■ **WHAT IS EXPECTED**
Report the number of lines in the records below that contain the word "agent", and nothing more.

Pixel coordinate grounding data
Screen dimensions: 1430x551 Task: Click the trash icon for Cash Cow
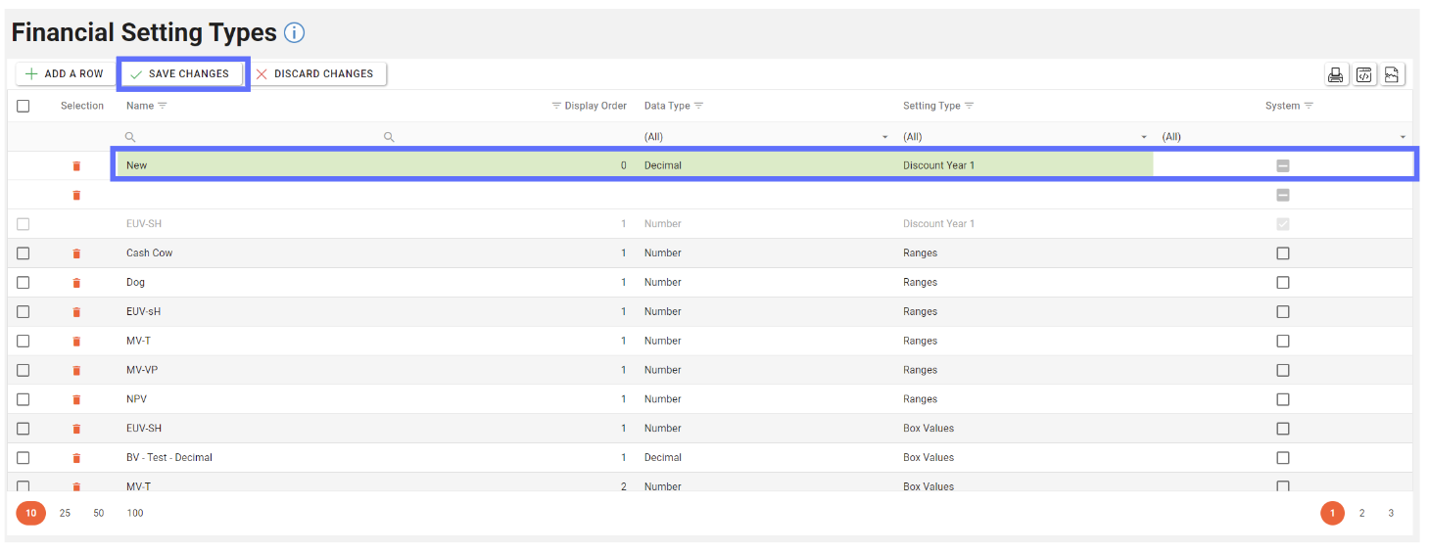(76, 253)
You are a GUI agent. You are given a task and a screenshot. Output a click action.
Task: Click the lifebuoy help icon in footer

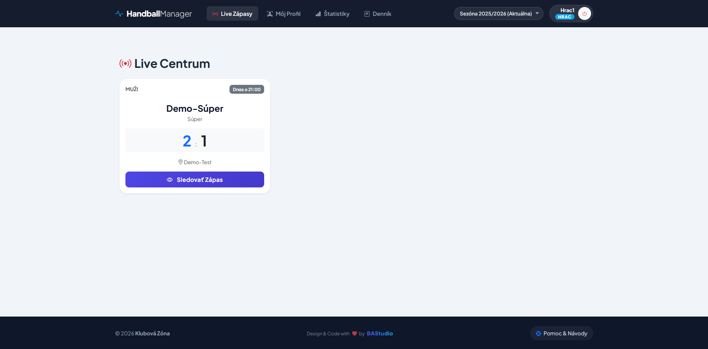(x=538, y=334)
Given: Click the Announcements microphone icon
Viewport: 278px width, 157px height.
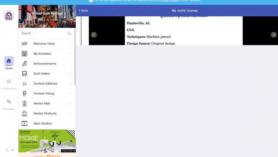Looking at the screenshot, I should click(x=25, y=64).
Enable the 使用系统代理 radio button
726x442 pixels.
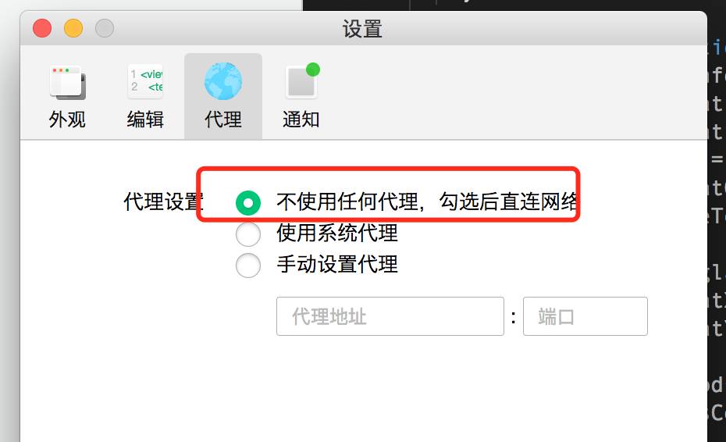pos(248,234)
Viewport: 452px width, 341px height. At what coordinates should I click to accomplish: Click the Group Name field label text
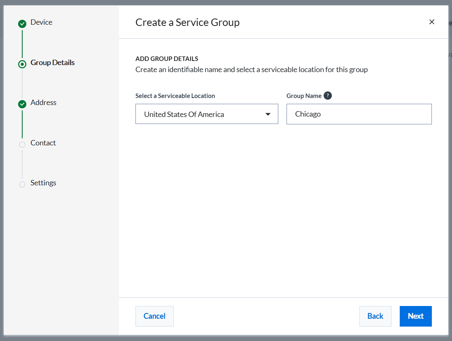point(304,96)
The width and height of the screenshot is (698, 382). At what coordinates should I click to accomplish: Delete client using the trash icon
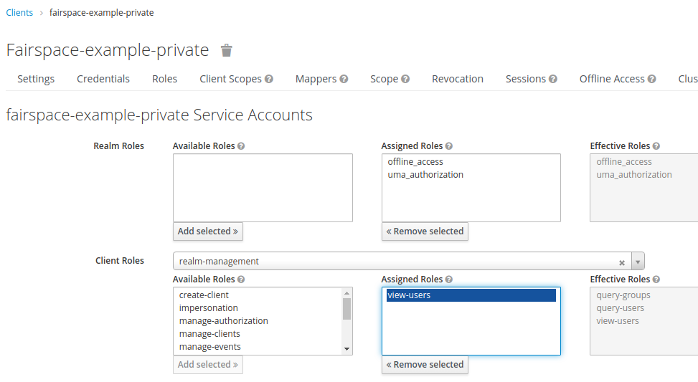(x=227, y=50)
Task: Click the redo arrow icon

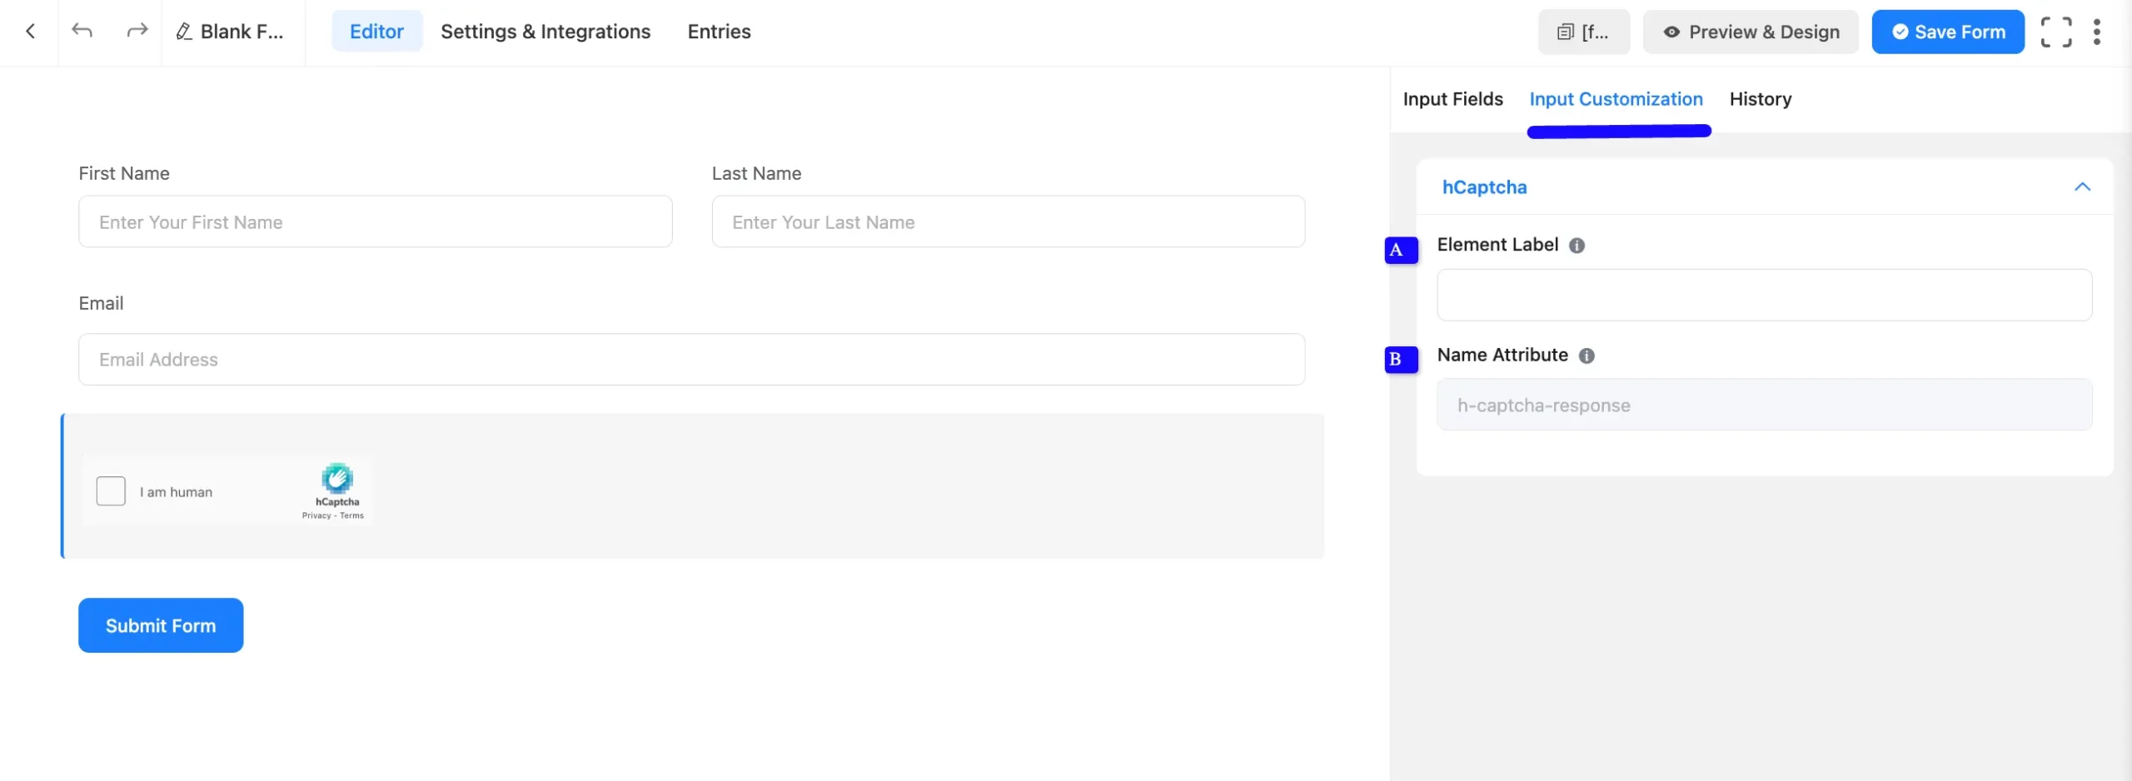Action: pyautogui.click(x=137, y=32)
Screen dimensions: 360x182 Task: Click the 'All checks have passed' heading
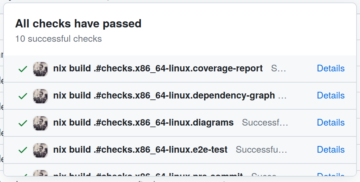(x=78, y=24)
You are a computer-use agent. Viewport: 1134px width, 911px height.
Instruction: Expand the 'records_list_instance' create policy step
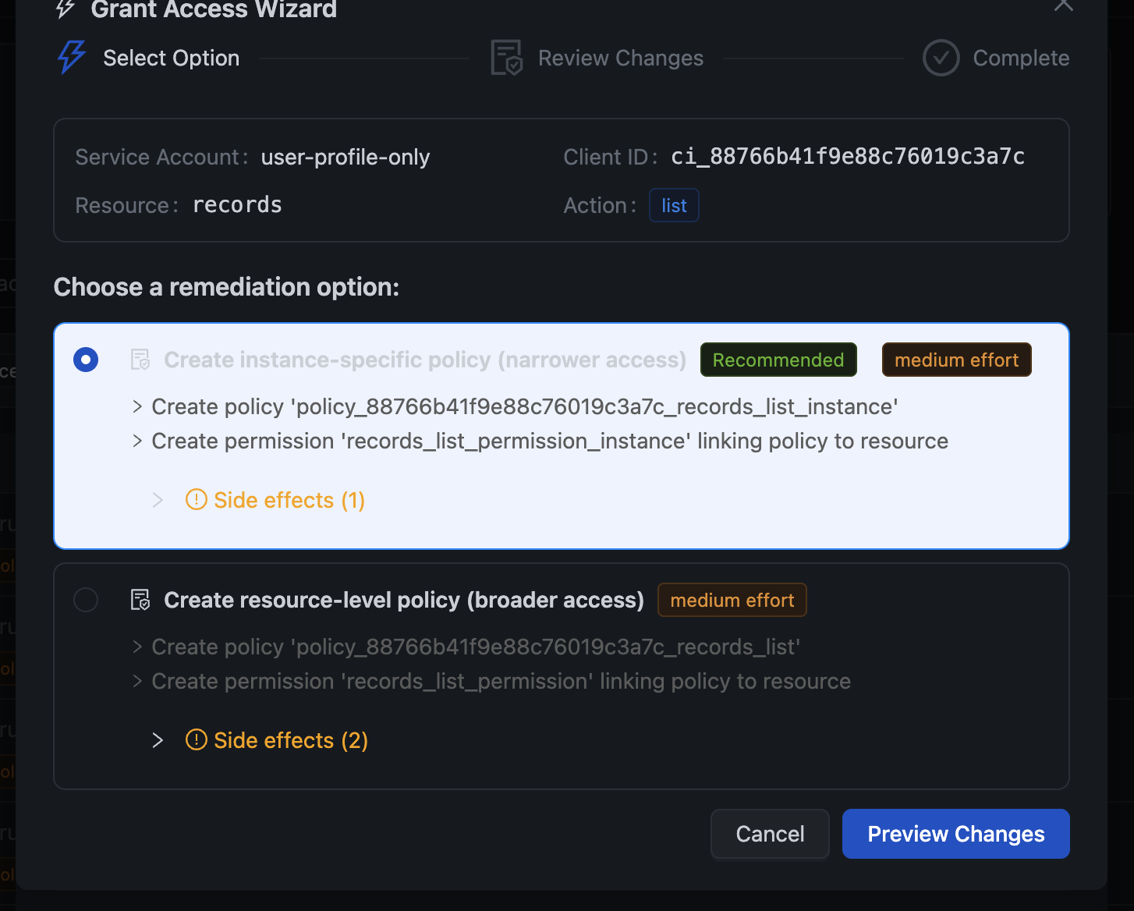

■ **ANSWER FOR THE TASK**
2